Sermons

Summary: When we find ourselves confused, and struggling, doubting God’s power, questioning his goodness, wondering about his faithfulness or whatever else it might be, don’t walk away from Jesus. Walk with Jesus, just like Jesus did with those followers on the road to Emmaus on Easter afternoon.

“What do you want?” “I don’t know. What do you want?” “I’m not sure, what do you think?” “I don’t know. What do you think?” Sound familiar? Ever had a conversation like that when it comes to choosing a movie or a TV show or what to order for takeout – pizza, fish, Chinese, Mexican, Thai? “I don’t know. What do you think?”

You can almost picture Jesus’ followers huddled in that room in Jerusalem on Easter Sunday having that type of conversation, but not on what to eat or what to watch. The confusion of that morning was still hanging in air leaving them unsure what to do or even what to think. “Jesus is dead,” says some of the disciples. “No, Jesus is alive!” say the women who returned from the tomb. Peter and John chime in, “The tomb WAS empty.” And then you hear two of Jesus’ followers say, “We’re leaving,” and they walk out the door and head towards a village called Emmaus.

Cleopas and his travelling companion (we’re not told their name) began walking away from Jerusalem, but Jerusalem did not leave them.

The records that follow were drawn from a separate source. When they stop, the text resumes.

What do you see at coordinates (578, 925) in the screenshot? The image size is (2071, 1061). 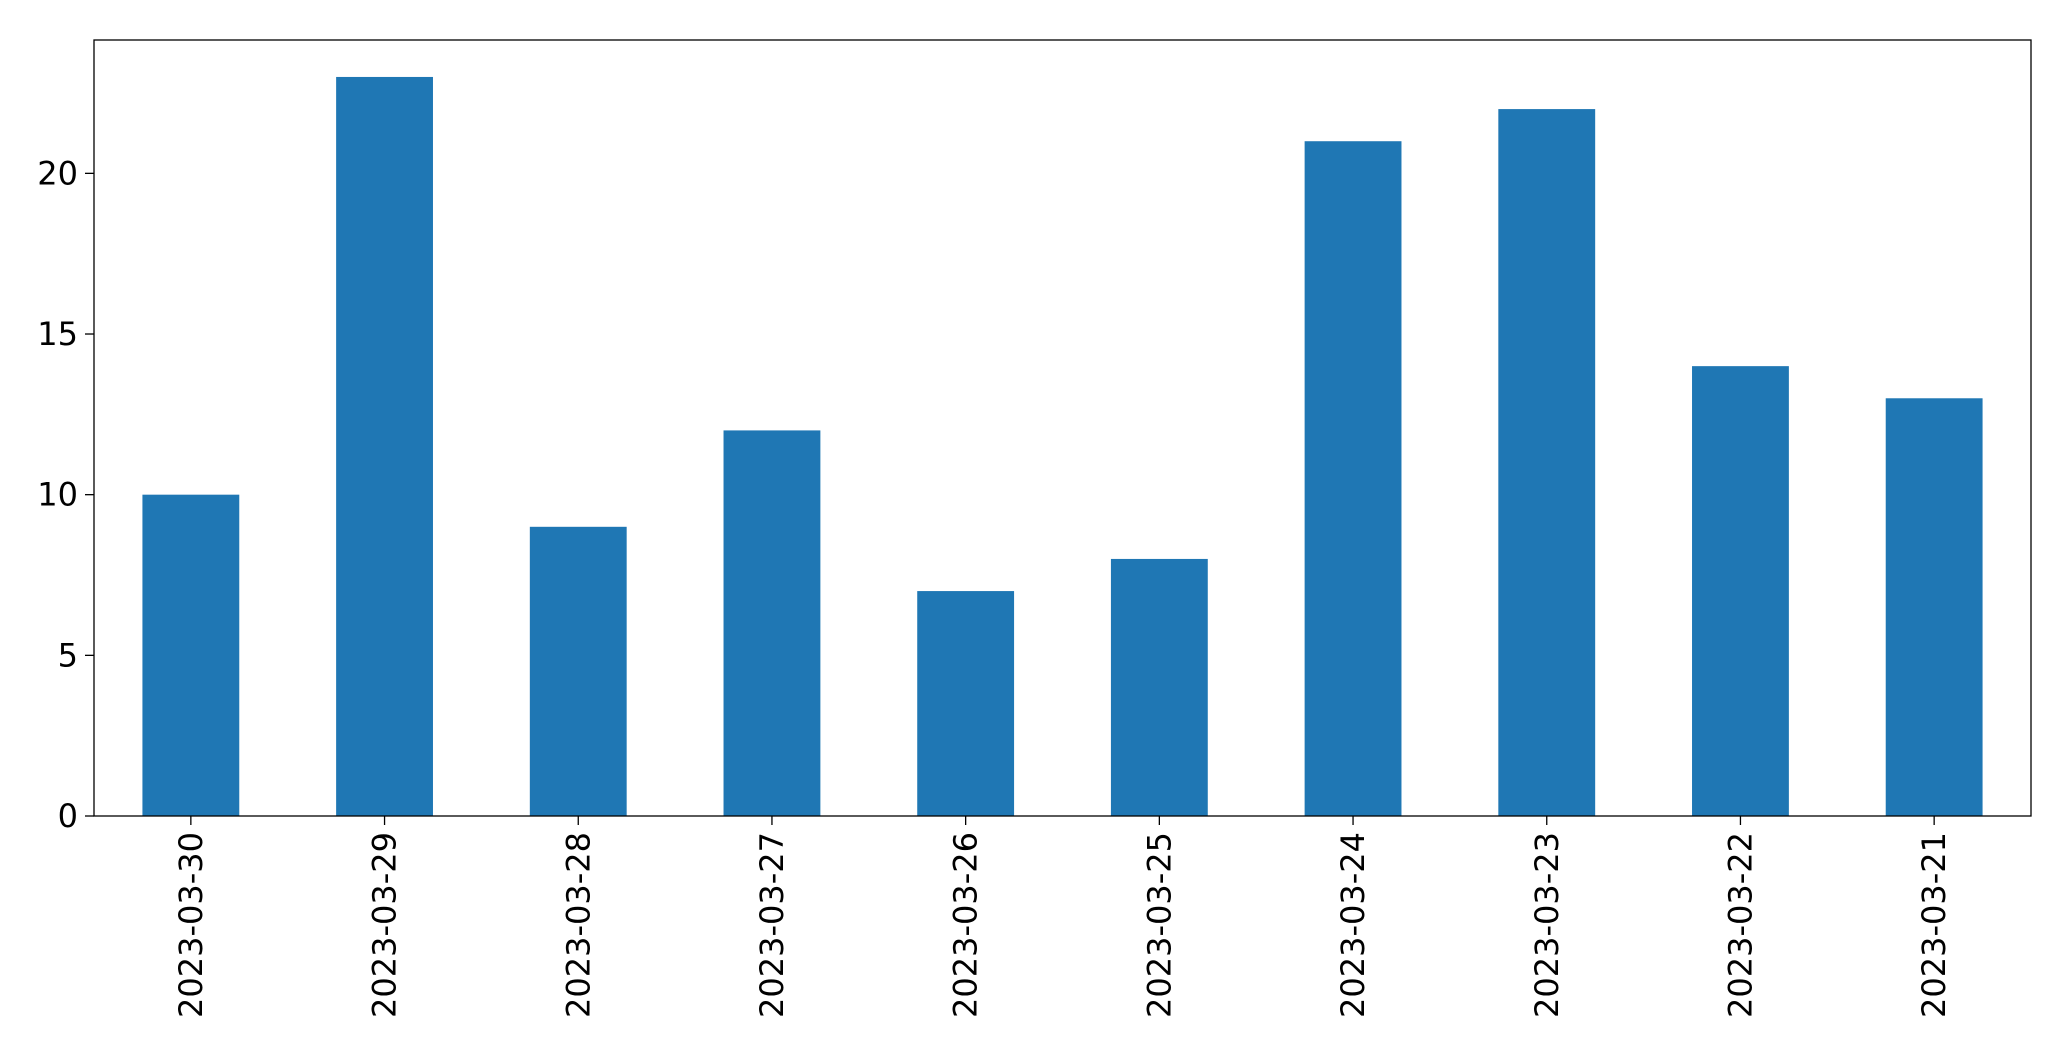 I see `x-tick-label: 2023-03-28` at bounding box center [578, 925].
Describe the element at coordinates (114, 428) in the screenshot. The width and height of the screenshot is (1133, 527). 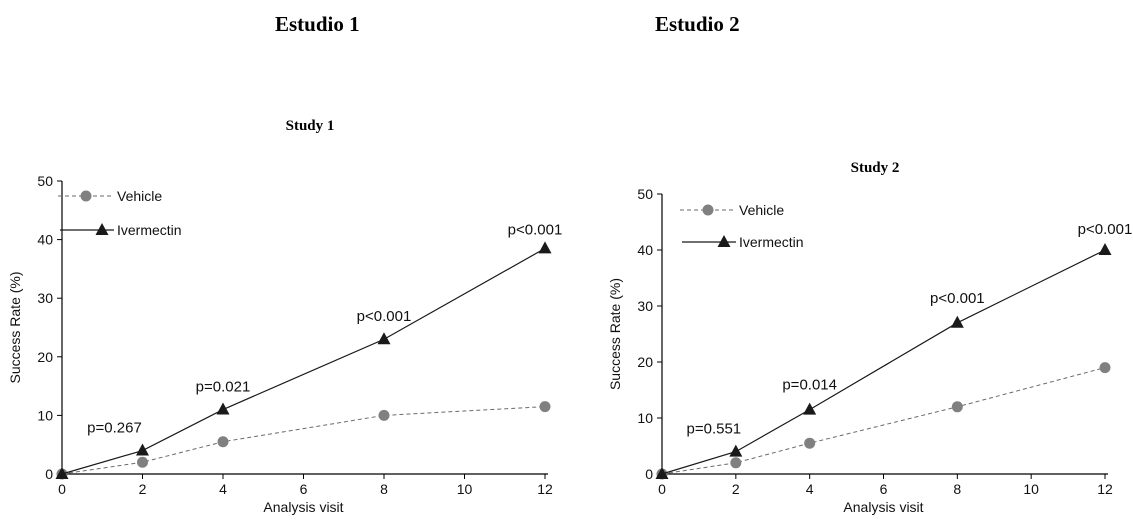
I see `p-value-label: p=0.267` at that location.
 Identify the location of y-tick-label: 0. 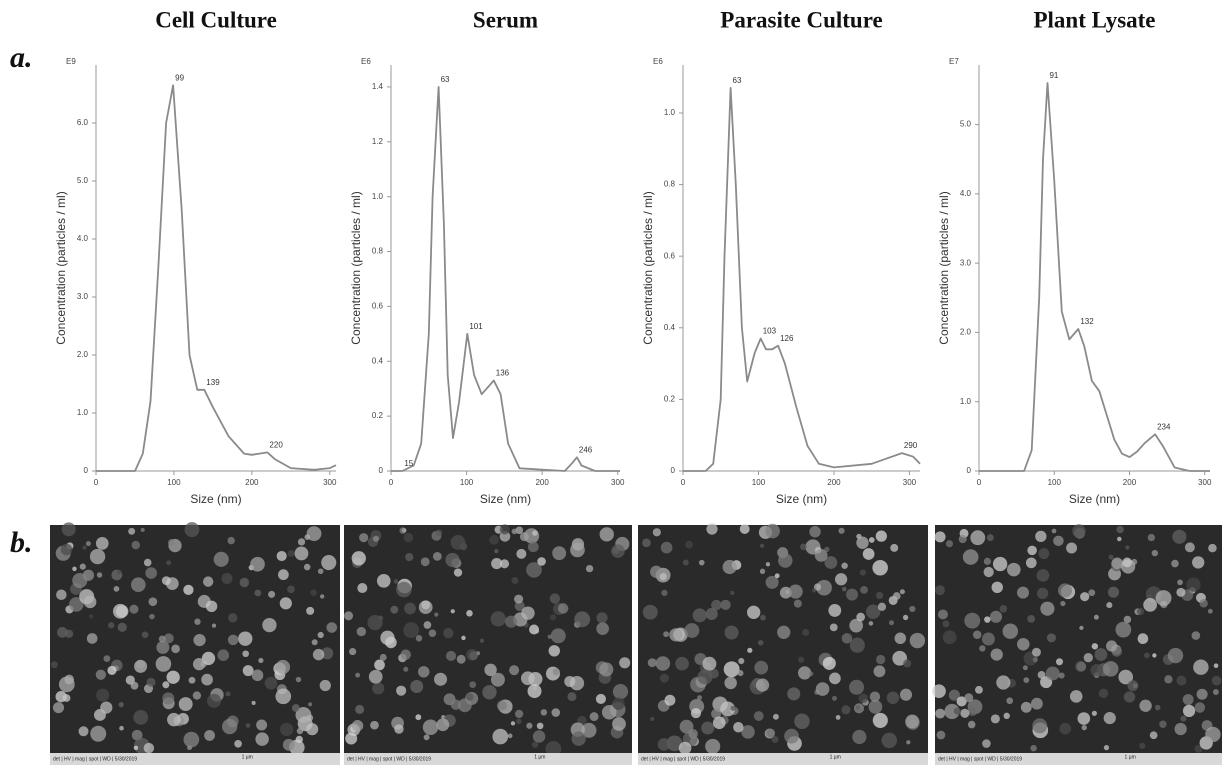
(674, 470).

They could not help themselves from talking about all that had happened in Jerusalem over the last week. There was Palm Sunday when Jesus rides into Jerusalem to the praise of the crowds, and there was the teaching of Jesus to the crowds at the temple. There was his arrest by the Jewish religious leaders and his execution by crucifixion. And now there were these women who came this morning and said that an angel told them that Jesus was alive and that they saw him. It was all so hard to wrap their minds around, to understand, to believe. So they decided to leave Jerusalem. Maybe getting out of the city would help clear their heads, collet their thoughts and calm their hearts. Little did they know just how very good this walk was going to be for them.

Suddenly a man starts walking along side of them. His identify has been hidden from them. It’s Jesus and he’s listening to their conversation when he asks, “What are you guys talking about?” Jesus’ seemingly absurd question stops them in their tracks as Cleopas exclaims, “Are you the only one visiting Jerusalem who does not know the things that have happened in these days?” (Luke 24:18). Where did this guy come from? Did he just crawl out of some hole in the ground not to have heard what all of Jerusalem had been talking about? At first it might seem like Jesus was toying with these disciples a bit when he asks them, “What things?” (Luke 24:19). But what did Jesus’ question lead them to do? It forced them to think about all that they had seen, learned, heard and believed.

You can almost imagine a smile coming to Cleopas’ face when he says, “[Jesus of Nazareth] was a prophet, powerful in word and deed before God and all the people” (Luke 24:19). Cleopas thinks back to better days. He thinks about the powerful miracles that Jesus had performed and the authority by which he spoke, confirming who he was both before God and the people who saw him. But then the smile begins to fade from his face as Cleopas says, “The chief priests and our rulers handed him over to be sentenced to death, and they crucified him; but we had hoped that he was the one who was going to redeem Israel” (Luke 24:20,21). Here is the heart of the matter. They hoped and believed that this Jesus of Nazareth was the promised Messiah, who through his suffering would accomplish all that God had promised for his people. But the suffering and death of Jesus seemed to have accomplished nothing. Why? Cleopas explains, “And what is more, it is the third day since all this took place” (Luke 24:21). Jesus had not just died an hour or two before this conversation. Jesus had now been dead for three days. They thought that there was absolutely no way that Jesus could possibly be who they hoped him to be. What only added to their confusion was that some women said that Jesus was alive, and his tomb was empty. It was all so confusing, so hard to believe, so difficult to understand.

Have you ever been there? I think we know that feeling maybe sometimes better than we’d like to admit. We struggle with the question of why. Why would go allow this to happen to me or to someone that I care about? Why doesn’t God do something to take away the pain or to remove this struggle with pornography or jealousy or gossip? Maybe it’s when we do what God asks us to do and it actually makes our life more difficult. You decide to have that conversation with a son or daughter about the choices that they’re making which are not what God wants for them, and what’s the result? That son or daughter gets angry at you and stops talking to you. Or maybe you look at your marriage and while you know that God says marriage is a gift, wow is it hard to see when the person you live with seems to just make your life miserable. You look at life and what you or others are going through and it all seems so confusing, God’s promises so hard to believe, God’s ways so difficult to understand. And so the temptation is to just walk away – walk away from Jesus and go it on your own.